#### Brief 1
From the article on the Bien-Cebu wage petition, extract word for word the part that opens with the words containing "Central Visayas posted" and closes with "P540 a day.".
#### Brief 2
Answer these questions using the article on the Bien-Cebu wage petition:
(a) On what date did Bien-Cebu file its petition?
(b) What inflation rate did Central Visayas post in May?
(c) Of which organization is Darwin John Moises vice president?
====== Source document
Bien-Cebu files petition for P1,200 daily wage
The BPO Industry Employees’ Network (Bien-Cebu) filed a petition on June 17 with the Department of Labor and Employment and the Regional Tripartite Wages and Productivity Board 7, seeking a P1,200 daily minimum wage for all private-sector workers in Central Visayas, according to a Sunstar Cebu report.
Central Visayas posted 10.8% inflation in May, the highest in the country for a tenth straight month, according to Philippine Statistics Authority data cited in the petition. Food inflation reached 17.9%, and some vegetable prices rose as much as 54% year over year. The current regional minimum wage sits between P500 and P540 a day.
“Upskilling is not the issue. It is low wages,” Bien-Cebu president Kyle Enero said in a statement, adding that many workers already perform duties beyond their job descriptions without corresponding pay increases.
Employers push upskilling over a higher wage floor
Industry leaders argue that a steep wage hike could hurt Cebu’s standing compared to other outsourcing markets. Darwin John Moises, vice president of the Cebu IT-BPM Organization, said businesses are managing rising operating costs while competing against hubs in India, Vietnam, and Latin America.
============
====== Extracted information
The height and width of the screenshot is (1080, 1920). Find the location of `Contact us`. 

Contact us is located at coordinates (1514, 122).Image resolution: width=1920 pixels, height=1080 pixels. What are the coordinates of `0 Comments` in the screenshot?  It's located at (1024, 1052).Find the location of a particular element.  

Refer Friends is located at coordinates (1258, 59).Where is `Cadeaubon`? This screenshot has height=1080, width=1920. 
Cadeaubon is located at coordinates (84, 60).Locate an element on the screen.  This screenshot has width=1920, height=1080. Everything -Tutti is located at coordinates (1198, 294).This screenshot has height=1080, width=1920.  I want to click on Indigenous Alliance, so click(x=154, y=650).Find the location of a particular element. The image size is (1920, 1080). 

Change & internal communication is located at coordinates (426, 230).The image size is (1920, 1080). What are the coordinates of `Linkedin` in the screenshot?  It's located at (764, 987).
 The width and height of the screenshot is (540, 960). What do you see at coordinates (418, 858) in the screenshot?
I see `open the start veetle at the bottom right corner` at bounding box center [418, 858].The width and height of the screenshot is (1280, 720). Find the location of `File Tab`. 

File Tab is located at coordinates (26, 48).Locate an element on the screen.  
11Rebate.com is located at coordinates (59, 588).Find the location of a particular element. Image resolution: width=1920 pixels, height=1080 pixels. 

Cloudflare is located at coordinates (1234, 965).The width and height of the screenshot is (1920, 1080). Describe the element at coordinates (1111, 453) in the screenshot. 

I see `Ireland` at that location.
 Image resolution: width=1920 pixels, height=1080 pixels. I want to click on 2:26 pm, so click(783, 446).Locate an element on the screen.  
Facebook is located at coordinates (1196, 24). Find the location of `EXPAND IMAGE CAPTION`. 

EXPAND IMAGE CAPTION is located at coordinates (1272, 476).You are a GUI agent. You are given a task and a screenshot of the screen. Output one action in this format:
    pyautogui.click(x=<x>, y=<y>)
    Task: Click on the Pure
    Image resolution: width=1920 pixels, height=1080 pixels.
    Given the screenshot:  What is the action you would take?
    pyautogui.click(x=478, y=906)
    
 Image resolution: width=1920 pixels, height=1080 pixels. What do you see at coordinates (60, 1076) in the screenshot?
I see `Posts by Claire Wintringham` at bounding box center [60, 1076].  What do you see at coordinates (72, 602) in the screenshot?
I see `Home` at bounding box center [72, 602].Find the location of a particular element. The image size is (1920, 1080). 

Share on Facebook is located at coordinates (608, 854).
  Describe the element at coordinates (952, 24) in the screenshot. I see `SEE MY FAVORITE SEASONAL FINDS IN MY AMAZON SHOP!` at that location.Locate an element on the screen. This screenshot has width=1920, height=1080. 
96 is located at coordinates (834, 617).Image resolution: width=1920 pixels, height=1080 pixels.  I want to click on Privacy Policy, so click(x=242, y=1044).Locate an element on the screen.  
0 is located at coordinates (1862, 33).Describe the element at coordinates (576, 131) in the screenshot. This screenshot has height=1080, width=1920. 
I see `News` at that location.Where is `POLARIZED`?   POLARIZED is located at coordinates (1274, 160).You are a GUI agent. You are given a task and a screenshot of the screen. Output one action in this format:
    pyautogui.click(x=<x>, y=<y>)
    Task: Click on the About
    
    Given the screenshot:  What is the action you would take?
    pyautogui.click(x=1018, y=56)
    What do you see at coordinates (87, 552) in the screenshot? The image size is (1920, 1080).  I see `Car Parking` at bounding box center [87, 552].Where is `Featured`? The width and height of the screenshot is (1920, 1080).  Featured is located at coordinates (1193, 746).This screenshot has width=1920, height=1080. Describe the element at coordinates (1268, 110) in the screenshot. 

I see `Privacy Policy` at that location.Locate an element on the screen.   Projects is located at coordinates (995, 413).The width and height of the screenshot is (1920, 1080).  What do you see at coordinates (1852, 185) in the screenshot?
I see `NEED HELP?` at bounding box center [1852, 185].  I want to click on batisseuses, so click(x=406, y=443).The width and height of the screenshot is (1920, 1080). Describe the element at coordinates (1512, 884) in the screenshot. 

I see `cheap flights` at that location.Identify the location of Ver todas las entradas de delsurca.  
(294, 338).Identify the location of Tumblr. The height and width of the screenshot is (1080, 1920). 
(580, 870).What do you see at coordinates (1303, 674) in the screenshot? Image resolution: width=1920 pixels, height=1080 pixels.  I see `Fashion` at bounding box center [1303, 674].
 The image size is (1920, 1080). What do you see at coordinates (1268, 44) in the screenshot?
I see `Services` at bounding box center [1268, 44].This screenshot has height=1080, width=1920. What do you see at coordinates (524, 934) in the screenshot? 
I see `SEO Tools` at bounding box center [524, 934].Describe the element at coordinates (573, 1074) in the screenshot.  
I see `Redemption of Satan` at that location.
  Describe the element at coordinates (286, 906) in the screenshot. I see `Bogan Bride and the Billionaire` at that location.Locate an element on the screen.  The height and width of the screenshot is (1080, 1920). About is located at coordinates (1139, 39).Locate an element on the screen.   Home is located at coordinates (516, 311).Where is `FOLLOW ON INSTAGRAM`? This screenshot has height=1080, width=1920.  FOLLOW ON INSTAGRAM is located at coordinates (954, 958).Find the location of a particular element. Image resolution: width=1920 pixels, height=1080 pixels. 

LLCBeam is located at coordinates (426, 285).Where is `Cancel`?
============
#### Response area 1
Central Visayas posted 10.8% inflation in May, the highest in the country for a tenth straight month, according to Philippine Statistics Authority data cited in the petition. Food inflation reached 17.9%, and some vegetable prices rose as much as 54% year over year. The current regional minimum wage sits between P500 and P540 a day.

#### Response area 2
(a) June 17
(b) 10.8%
(c) The Cebu IT-BPM Organization